95 percent of people, when you ask them, have intrusive thoughts. ... Some people get an urge to jump from a high place, from a bridge or a high window. Some people get an urge just to attack people in the street. ... Some people get a really strange urge to shout out a swear word.

So I can't tell you that I was more worried about catching HIV from sex because I was so worried about catching it from everything else that it just blended into the background.

On intrusive thoughts

Intrusive thoughts are everywhere. Everybody, or 95 percent of people, when you ask them, have intrusive thoughts. ... A very common one is when you're waiting for the train ... and you hear it start to come, some people get an urge to jump in front of the train. Some people get an urge to jump from a high place, from a bridge or a high window. Some people get an urge just to attack people in the street or when you are in a very quiet place like a church or a library. Some people get a really strange urge to shout out a swear word. Those thoughts are everywhere and in most people they pass, but the reaction to them is usually, "Woah, where did that come from?" In OCD, what happens is that they tend to, for some reason, we treat them more seriously than other people.

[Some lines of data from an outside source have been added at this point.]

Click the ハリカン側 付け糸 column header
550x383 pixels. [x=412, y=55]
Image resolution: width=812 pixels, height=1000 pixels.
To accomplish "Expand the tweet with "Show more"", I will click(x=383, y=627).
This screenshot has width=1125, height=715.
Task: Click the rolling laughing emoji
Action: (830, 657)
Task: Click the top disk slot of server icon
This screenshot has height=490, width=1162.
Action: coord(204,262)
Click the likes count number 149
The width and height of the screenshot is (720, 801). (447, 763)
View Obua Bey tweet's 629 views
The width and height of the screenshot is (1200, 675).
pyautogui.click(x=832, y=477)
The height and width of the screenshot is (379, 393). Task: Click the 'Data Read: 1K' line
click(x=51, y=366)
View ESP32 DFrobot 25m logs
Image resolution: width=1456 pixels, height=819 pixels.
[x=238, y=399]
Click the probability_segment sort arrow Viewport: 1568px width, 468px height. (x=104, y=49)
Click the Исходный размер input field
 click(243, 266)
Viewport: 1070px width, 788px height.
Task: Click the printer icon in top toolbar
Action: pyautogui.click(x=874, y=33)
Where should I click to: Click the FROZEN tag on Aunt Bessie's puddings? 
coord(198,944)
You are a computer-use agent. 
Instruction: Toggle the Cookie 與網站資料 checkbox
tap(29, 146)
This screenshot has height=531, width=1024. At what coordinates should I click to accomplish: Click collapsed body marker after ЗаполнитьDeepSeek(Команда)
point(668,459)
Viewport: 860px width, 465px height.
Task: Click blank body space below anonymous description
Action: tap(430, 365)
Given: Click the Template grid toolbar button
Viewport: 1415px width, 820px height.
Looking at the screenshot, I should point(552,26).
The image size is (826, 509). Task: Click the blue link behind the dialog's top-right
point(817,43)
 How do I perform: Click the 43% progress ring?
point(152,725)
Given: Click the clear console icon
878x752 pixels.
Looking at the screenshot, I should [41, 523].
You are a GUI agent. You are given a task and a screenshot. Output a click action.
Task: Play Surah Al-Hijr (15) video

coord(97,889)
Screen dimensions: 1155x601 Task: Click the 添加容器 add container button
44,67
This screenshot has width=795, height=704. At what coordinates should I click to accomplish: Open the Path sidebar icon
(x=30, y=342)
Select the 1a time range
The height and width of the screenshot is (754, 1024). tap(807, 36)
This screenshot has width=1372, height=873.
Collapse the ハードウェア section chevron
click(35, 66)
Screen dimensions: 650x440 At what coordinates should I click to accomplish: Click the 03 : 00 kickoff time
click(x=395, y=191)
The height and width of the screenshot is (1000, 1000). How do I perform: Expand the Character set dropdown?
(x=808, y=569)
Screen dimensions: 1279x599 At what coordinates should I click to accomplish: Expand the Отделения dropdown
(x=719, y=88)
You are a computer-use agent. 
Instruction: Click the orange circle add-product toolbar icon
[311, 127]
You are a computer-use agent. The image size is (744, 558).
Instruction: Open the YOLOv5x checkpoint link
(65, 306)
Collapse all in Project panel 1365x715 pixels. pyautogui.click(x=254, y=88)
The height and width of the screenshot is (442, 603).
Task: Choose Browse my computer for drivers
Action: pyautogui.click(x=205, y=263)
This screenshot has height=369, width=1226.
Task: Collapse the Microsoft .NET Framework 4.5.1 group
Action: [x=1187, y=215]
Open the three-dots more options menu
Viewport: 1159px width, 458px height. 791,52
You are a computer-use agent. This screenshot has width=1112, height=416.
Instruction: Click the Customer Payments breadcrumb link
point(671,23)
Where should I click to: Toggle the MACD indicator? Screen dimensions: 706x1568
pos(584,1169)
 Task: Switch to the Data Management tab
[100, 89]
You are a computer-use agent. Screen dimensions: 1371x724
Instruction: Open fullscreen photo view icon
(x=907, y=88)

So for example, the intrusive thought about stepping in front of a train, someone might have that thought and they're not suicidal at all and most people would [have the thought and think], "Well, that's a bit strange. Here's the train. I'll get on it and go to work." Some people, they might think, "Well, maybe I am suicidal, or maybe I do want to jump." And so what they do is, when the train comes, they just take a step back, they change their behavior because of the thought, and that's the slippery slope because very soon, rather than take one step back you'll take two steps back.

On what causes OCD

The honest answer is that we don't know, but there are some clues. So it seems to run in families, which suggests that there is properly some kind of genetic component, although it has been difficult to pin that down to any particular genes. Certainly there is a clinical, psychological explanation, which is if you have a certain mindset, then you are more likely to misinterpret the kind of thoughts that everybody has.

There is also a sense that there are particular parts of the brain, which can't be turned off in OCD. There's a very deep part of the brain called the basal ganglia, which holds patterns for instinctive behaviors — "run away," or "fight or flight" — and those can be activated and then usually have an alert and then you have the "all clear."

And it could be that in OCD the message to give the "all clear" doesn't get through properly and so you are reacting to a stimulus that isn't there anymore, which would explain the constant need to perform the compulsions.

On whether writing the book helped him

I think it helps ... With OCD, or at least my OCD, there are two negative effects. There's the primary negative effect, which is the anxiety caused by my irrational fear of HIV and that isn't going to be affected by knowledge. You can't outthink a thought disorder. Logic is no response to an irrational thought. And so I still get anxious about HIV in loads of different ways that I shouldn't.

But there's also a secondary effect of OCD. ... Imagine other mental illnesses and some physical illnesses where ... you're so aware that you have this thing, and with OCD you keep it secret, [so] it changes your relationships with people. It makes you think that you're living a lie, that you're not being honest with people, that you have this parallel narrative that, "If only I didn't have OCD, my life would be different and I would be having this very conversation in a different way..." All that kind of stuff.

That side of it has gone now because I'm talking about it; I'm being honest about it. Learning about the science and the history helped connect me to other people.